Let’s cut right through the baloney straight away, shall we?  Big ol’ crossover SUVs like this Chevrolet Traverse are nothing more than this generation’s minivans, and if you’re shopping for one of these family haulers right now because you wouldn’t be caught dead in a minivan, you probably don’t want to hear that.

From the 1940s through to the mid-1980s station wagons were the paradigm choice for family transportation.  In many instances they were massive, they seated half a team’s worth of kids and hauled around whatever family stuff needed hauling.

Then it was decided that station wagons were seriously uncool (maybe it had something to do with stick-on vinyl “wood” trim?) and Chrysler’s Caravan and Voyageur (also originally available with stick-on vinyl “wood” trim) became the pick of the modern family, laughing at all the sad sacks driving their Custom Cruisers and Country Squires.

But of course, by the 1990s, the minivan, too, became the very picture geekdom, replaced in all the cool family driveways by a more macho choice:  the SUV.  Tahoes, Explorers, 4Runners and the like delivered a rugged bravado that dorky minivans could never hope to emit, regardless of their superior practicality.

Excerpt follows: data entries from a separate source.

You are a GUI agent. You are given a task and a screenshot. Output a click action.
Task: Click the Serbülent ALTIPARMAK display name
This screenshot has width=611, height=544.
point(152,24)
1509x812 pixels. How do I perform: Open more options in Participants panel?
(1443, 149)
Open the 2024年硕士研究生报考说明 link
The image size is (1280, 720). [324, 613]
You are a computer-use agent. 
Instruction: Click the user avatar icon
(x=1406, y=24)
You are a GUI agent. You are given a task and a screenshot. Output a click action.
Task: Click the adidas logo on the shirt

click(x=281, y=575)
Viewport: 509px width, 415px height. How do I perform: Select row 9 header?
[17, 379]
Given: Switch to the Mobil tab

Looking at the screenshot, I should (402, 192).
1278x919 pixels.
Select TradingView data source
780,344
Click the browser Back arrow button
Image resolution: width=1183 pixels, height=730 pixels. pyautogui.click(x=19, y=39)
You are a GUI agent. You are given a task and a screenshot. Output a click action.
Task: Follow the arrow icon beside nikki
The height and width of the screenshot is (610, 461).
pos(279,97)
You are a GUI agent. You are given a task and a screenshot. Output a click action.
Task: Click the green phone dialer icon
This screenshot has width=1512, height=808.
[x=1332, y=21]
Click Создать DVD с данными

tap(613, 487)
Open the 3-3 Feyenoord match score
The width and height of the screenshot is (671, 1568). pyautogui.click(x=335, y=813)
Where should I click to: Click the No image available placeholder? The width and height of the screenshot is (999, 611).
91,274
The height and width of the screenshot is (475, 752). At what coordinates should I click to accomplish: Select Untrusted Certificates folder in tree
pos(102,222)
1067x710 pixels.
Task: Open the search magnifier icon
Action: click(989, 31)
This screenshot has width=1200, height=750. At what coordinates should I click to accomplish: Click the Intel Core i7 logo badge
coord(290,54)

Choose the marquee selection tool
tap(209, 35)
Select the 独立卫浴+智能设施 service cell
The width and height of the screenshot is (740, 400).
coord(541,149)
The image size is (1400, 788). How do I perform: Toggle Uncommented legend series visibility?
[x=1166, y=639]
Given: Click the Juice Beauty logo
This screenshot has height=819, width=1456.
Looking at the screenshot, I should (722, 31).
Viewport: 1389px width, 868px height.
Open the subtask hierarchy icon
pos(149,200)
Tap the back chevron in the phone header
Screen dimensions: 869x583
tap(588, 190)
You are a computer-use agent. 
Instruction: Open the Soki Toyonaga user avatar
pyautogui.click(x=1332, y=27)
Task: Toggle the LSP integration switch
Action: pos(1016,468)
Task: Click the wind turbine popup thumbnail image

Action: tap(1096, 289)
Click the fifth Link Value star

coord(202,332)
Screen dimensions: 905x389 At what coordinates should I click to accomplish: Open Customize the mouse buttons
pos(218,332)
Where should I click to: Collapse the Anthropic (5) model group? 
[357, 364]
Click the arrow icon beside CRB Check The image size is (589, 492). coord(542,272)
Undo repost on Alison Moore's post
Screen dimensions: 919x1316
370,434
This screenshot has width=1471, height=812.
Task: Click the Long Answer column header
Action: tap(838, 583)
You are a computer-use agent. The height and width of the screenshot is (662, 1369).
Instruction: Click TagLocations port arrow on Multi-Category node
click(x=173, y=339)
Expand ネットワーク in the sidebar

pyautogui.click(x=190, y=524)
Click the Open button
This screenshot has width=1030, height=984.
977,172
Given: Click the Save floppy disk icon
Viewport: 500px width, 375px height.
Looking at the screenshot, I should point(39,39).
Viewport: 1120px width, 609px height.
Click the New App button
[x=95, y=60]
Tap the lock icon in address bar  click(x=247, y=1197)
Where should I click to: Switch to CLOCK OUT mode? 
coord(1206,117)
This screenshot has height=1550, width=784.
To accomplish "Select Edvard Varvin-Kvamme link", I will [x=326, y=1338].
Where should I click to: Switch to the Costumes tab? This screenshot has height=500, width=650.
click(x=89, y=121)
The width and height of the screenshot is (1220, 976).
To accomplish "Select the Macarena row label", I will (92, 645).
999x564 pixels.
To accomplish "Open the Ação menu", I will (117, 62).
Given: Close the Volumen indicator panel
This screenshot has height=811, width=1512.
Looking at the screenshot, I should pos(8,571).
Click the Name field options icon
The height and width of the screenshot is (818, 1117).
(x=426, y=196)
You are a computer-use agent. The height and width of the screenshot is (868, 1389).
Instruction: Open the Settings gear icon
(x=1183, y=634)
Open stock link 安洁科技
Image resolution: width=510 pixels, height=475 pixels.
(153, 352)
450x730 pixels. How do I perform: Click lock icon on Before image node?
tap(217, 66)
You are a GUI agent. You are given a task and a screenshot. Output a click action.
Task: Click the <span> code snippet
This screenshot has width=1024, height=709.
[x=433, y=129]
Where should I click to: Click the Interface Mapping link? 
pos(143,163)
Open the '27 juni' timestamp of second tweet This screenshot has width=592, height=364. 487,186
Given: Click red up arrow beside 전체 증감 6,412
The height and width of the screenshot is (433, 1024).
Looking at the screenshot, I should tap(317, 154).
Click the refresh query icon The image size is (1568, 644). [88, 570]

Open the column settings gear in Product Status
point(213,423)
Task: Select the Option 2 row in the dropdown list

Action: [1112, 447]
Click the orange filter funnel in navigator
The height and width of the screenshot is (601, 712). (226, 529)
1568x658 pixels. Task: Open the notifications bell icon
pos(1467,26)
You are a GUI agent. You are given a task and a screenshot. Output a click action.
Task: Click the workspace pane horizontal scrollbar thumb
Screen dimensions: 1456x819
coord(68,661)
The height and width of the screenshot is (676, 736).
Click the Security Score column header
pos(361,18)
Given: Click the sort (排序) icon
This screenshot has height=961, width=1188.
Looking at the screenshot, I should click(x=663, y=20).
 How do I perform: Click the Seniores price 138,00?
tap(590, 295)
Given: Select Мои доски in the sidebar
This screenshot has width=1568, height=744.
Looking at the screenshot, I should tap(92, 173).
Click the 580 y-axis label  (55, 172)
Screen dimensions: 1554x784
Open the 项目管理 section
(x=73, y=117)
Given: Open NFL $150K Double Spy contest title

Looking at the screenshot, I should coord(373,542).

Those formerly truck-based Utes have been softened over time, like a so many of the parents who drive ’em.  Once tough and capable, they’re now tired, a little overweight and dressed for comfort.

Don’t misunderstand; the Traverse here is a fine, contemporary family-hauling machine, replete with cavernous interior and enough cubbies to contain all the offsprings’ necessities for any road trip.  And it can be spec’ed up with an impressively luxurious interior with leather, fancy infotainment systems and safety features.   Or it can also be stripped down to the essentials – a wise move for families with children that are likely to climb over, spill stuff on and generally beat the heck out of anything nice that’s in the interior.

And as good as the Traverse is or might be, it’s still less space efficient than a minivan, yet – and let’s be honest – no better for the fragile parental image than a minivan.

But General Motors no longer offers North Americans a minivan, so for eight passenger hauling (or seven passenger, in the case of our test rig with middle row captain’s chairs), the Chevy Traverse is the go-to option unless you’ve got the wherewithal to purchase (and fuel) a full-size Tahoe or Suburban.

Sense and Sens Passenger Capacity: Three-Row Crossover Comparo

So what do you get in this $46,000 “True North Edition” Traverse?  Well, there’s a unibody structure, which means this isn’t a truck, despite what the majority of buyers are likely to call it,.  There’s also a decent 3.6L V6 engine that puts out 281 hp and 266 lb-ft of torque, dispensed to all four wheels via a six-speed automatic transmission.  Inside this Traverse’s transmission casing, gears two and three seemed to be in disagreement much of the time, frequently resulting in strange stutters instead clean gearshifts under moderate load.